Both the NDP and Green Party have run on a campaign promise to eliminate MSP premiums altogether. Green Party leader Andrew Weaver has stated that his government would roll MSP premiums into the income tax system to eliminate what both parties call a regressive tax on lower-income British Columbians.
NDP leader John Horgan faced criticism from both Clark and Weaver for a lack of clarification over how his party would fund the promise, with some speculating that his party will employ the same strategy as the Greens.
British Columbians are split on the proposal overall. Half say the Liberal plan of a 50 per cent reduction is the best path forward, while half support the full elimination of MSP premiums:
Asked to choose between a renter rebate of $400 per household (in conjunction with a 2% tax on absentee owners) OR the BC Liberals’ offer of loans of up to $37,500 for first time owners, B.C. residents lean toward the renter rebate – the NDP plan. Those in the Lower Mainland are particularly supportive, as are those under 55.
The TransMountain pipeline expansion was one of the defining issues of the 2013 election, and will again factor into this year’s vote. While the project has been approved by both the federal and provincial governments, John Horgan has stated that the project is not in BC’s best interests. Andrew Weaver also opposes it. A slight majority in the Lower Mainland oppose the project, while the inverse is true in the Interior and in the suburbs surrounding Metro Vancouver:
Andrew Weaver may call it “bad public policy”, but both the NDP and Liberal platforms contain promises to reduce the bridge tolls on the Port Mann and Golden Ears bridges. Four-in-ten (41%) British Columbians support the elimination of tolls on both bridges, while one-in-three say a cap of $500 per year should be instituted. Just under three-in-ten (27%) say that the current system should stay in place.

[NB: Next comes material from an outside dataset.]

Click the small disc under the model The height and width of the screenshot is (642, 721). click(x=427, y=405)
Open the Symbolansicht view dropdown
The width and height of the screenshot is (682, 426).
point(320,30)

Differences in British Columbians’ economic realities and views on platform and policy issues strongly relate not only to vote intention – but to the intensity of that intention. Within each party’s support bases, this survey finds blocs of hardcore backers committed to their choice, and blocs of “soft” supporters, who say they could yet change their minds in this election.
More than half of Liberal supporters (58%) can be described as “solid.” These are people who have either already voted at an advance poll, or say they are “absolutely certain” of who they will vote for on May 9.
Overall, solid Liberals are feeling pretty good about life in British Columbia today. They’re more likely to say their own financial situation and the province’s have improved, rather than worsened, in the last year, and they see quality of life improving in their community as well. Nearly all of them say they’re either better off (44%) or the same (53%) now as they were four years ago.
Soft Liberals (42% of Liberal base) are those who say the Liberals are their first choice, but aren’t quite willing to lock in their vote yet. They are more than twice as likely to hold an unfavourable view of the Premier but four-in-five still say the BC Liberals are the most qualified party to govern.
The New Democrats’ solid supporters – those who have already cast a ballot for the party or are certain they will, make up 57 per cent of the NDP foundation. This group tends to be older than its softer counterparts.
Only four-in-ten solid (40%) and soft (40%) NDP voters say that if you work hard in BC you will be successful – suggesting they believe that upward mobility is not available to all in the province. Comparatively, more than eight-in-ten solid Liberals (85%) agreed with that statement.
Soft NDP supporters make up 43 per cent of the current NDP base. Almost half of them (48%) reside in the Lower Mainland, while one-in-five (18%) are on Vancouver Island or the North Coast, where they will be heavily courted by Green candidates.
One-in-five (20%) from this group say they did not vote last time, owing to their younger age or lower political participation.
Solid Green voters make up 41 per cent of the Green base, which leaves the Green Party with the shakiest support compared to the BC Liberals and BC NDP. This group is significantly more likely than any other group to be located in the Vancouver Island/North Coast region.
They skew heavily female, but are consistent in terms of age demographics.
Soft Green supporters have financial concerns. Just under one-in-three say they are never stressed about money, the lowest among all six sub groups. They don’t much like Christy Clark, nine-in-ten (93%) say she is untrustworthy, and they are fond of Andrew Weaver – nine-in-ten (89%) hold a favourable view of him. 60 per cent say John Horgan is untrustworthy.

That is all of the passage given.